Bird flu outbreak reported on British duck farm

Vehicles are parked in front of the poultry farm in the village of Hekendorp, where a a strain of bird flu that can jump the species barrier to humans was identified, on November 16, 2014. Dutch authorities banned the transport of poultry throughout the Netherlands after finding the strain. AFP PHOTO

Vehicles are parked in front of the poultry farm in the village of Hekendorp, where a a strain of bird flu that can jump the species barrier to humans was identified, on November 16, 2014. AFP

LONDON — Britain on Sunday reported an outbreak of bird flu at a duck breeding farm in northern England but said that the risk to public health was “very low.”

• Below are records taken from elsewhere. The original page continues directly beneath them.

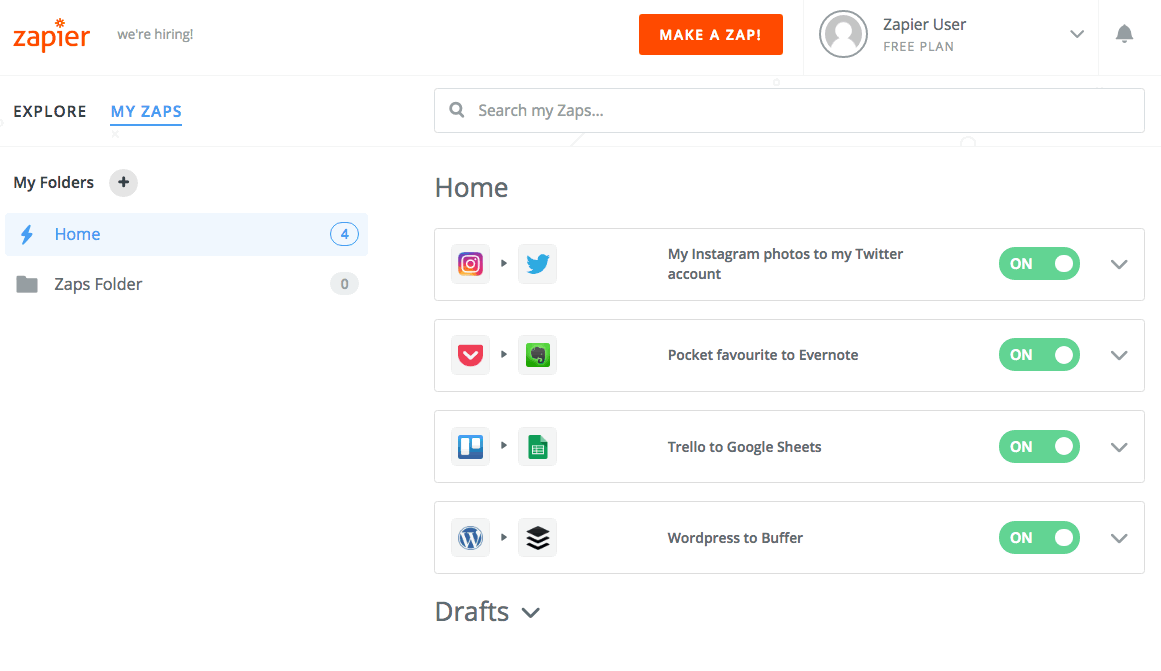Switch to the Explore tab
1161x671 pixels.
click(x=50, y=111)

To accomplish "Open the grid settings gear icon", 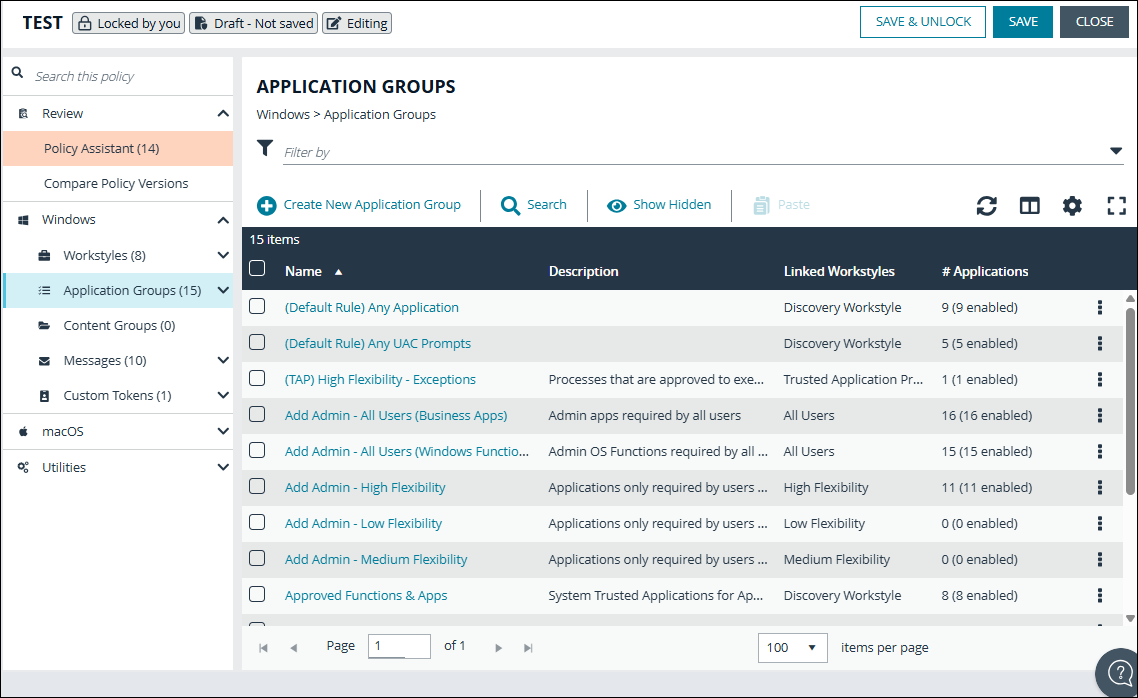I will [x=1072, y=205].
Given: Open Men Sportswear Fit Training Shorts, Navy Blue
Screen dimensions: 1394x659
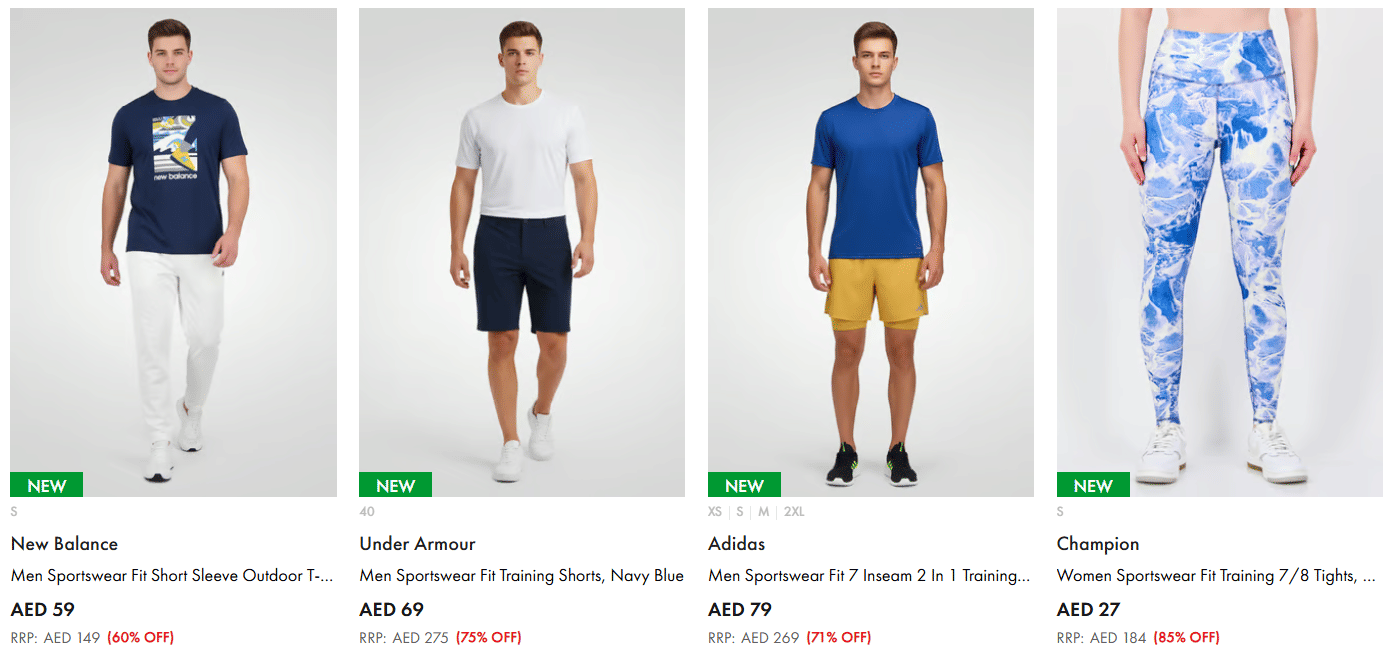Looking at the screenshot, I should [x=521, y=576].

A restriction zone has been set up around the farm and culling has begun, said a spokeswoman for the Department for Environment, Food and Rural Affairs.

“We have confirmed a case of avian flu on a duck breeding farm in Yorkshire,” the spokeswoman said.

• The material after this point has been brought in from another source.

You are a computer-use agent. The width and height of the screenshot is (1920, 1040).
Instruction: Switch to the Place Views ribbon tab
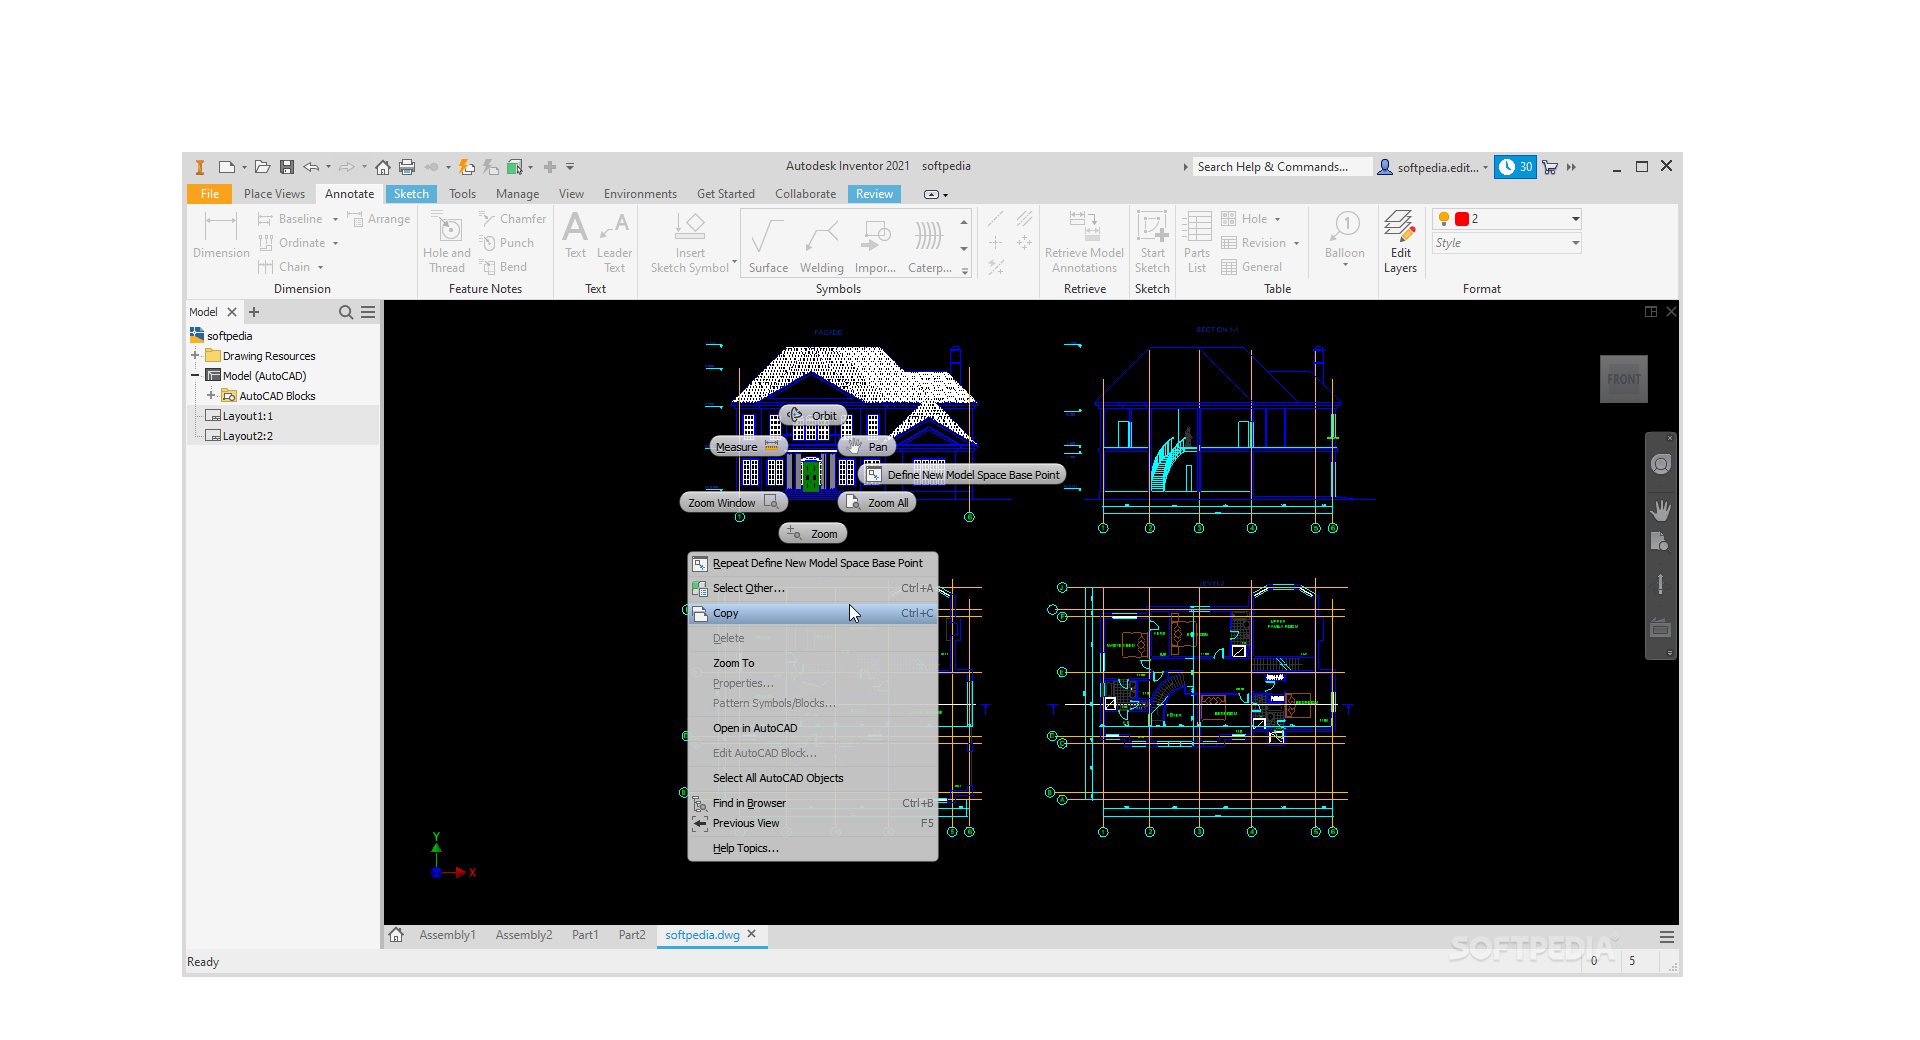click(274, 194)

“The public health risk is very low and there is no risk to the food chain,” she said.

Avian influenza is fatal for chickens, and poses a health threat to humans, who can become sickened by handling infected poultry.

The H5N1 strain of bird flu has killed more than 400 people, mainly in Southeast Asia, since first appearing in 2003. Another strain of bird flu, H7N9, has claimed more than 170 lives since emerging in 2013.

The British official did not specify which exact strain was detected at the farm in Yorkshire.

Dutch officials earlier on Sunday banned the transport of poultry in the Netherlands after the discovery of a highly infectious strain of bird flu which could jump to humans.

The “highly pathogenic” form of avian influenza discovered at a farm in the center of the country is very dangerous to birds and “contamination can occur from animals to humans,” the Dutch government said in a statement.